BRIEF DESCRIPTION OF THE DRAWINGS
Additional features and advantages will be appreciated from the following detailed description of a preferred embodiment, with reference to the appended drawings, given by way of non-limiting example, in which:
FIG. 1 is a view of a snap button incorporating aspects of the present invention, in the unfastened configuration in which the male component and the female component which are fixed to respective substrate edges are separated from each other;
FIG. 2 is a cross-section of the snap button of FIG. 1 in the fastened configuration, wherein the male component and the female component are joined together, and wherein the depiction of the substrate edges has been omitted for clarity of illustration;
FIG. 3 is an exploded, perspective view of the male component and the female component of the preceding figures, wherein the members for anchoring to the substrate edges can be seen in greater detail;
FIG. 4 is an exploded, perspective view of a first embodiment of the female component of the snap button of the preceding figures, wherein the resilient retention elements of the male component can be seen in greater detail;
FIG. 5 is an exploded, perspective view, which illustrates similarly to FIG. 4 a second embodiment of the female component of the snap button, with shaped resilient retention elements of the male component;
FIG. 6 is a plan view of the female component of FIG. 5, without the covering plate in order to show the internal components and in particular the positioning of the shaped resilient retention elements of the male component;
FIG. 7 is a plan view of the female component also without the covering plate similarly to FIG. 6, with an alternative form of resilient retention elements of the male component;
FIG. 8 is an exploded, perspective view, which illustrates another embodiment of the female component of the snap button; and
FIGS. 9 and 10 are perspective views of two variants of shaped resilient retention elements of the male component.
DETAILED DESCRIPTION OF PREFERRED EMBODIMENTS
With reference now to FIGS. 1 to 4, a snap button 10, which is also known as a press stud or snap fastener, comprises a male component 12 and a female component 14. The male component 12 and the female component 14 are provided to be fixed to respective substrate edges S1, S2. The fixing is carried out with systems of the type generally known in the sector. By way of example, the figures illustrate anchoring members 13, 15 in the form of plates, for example, a metal plate or a plate of another aesthetically pleasing material, which are arranged at the side opposite the substrate edges S1, S2 with respect to the male component 12 and the female component 14, with which they are engaged, for example, by means of pins 16 which are press-fitted in metal tubes 17. Naturally, there may be provided different engaging members, such as nails, screws, rivets and other similar systems. The anchoring solution illustrated is particularly advantageous when the substrate to which the snap button is fixed is a hide or other substrate which is relatively thick. In this case, the substrate is drilled beforehand at the pins 16, using, for example, a drilling jig or an equipment item which is provided for the purpose. The anchoring members 13, 15 are preferably, but not necessarily, identical to each other, from the aesthetic perspective and/or functional perspective. Naturally, the shape, dimensions and materials of the anchoring members 13, 15 may be of different types, on condition that the functionalities of good anchoring are preserved.

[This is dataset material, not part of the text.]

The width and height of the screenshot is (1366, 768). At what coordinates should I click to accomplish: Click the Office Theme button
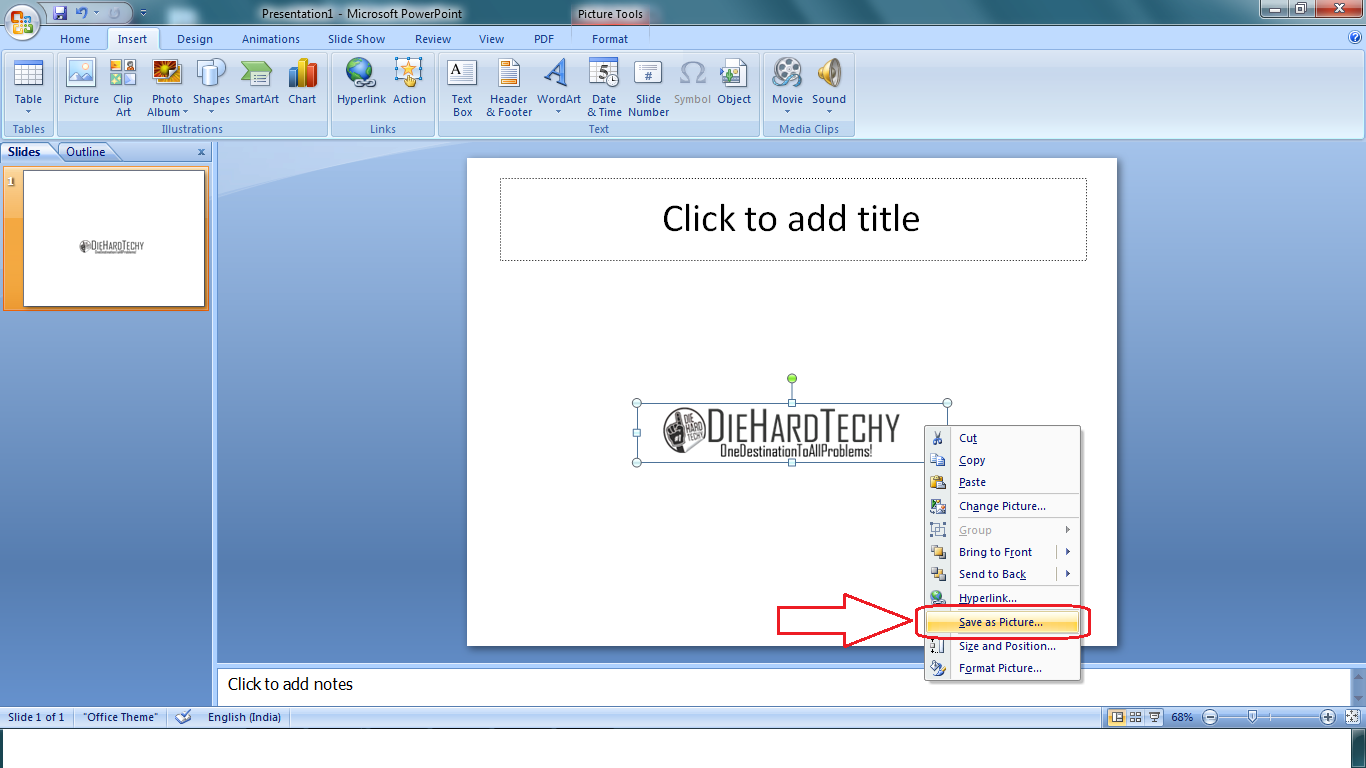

The male component 12 comprises a base 18. A head 20 projects from the base 18 at the side opposite the pins 16. The head 20 is preferably, but not necessarily, spherical, with a narrower neck 22 which is arranged near the base 18. A collar 24 widens from the neck 22 and is supported on the base 18. A handle 26, which is fixed to the base 18, projects from the collar 24, for example, with an interference fit, by means of welding, threading, clinching or other known means.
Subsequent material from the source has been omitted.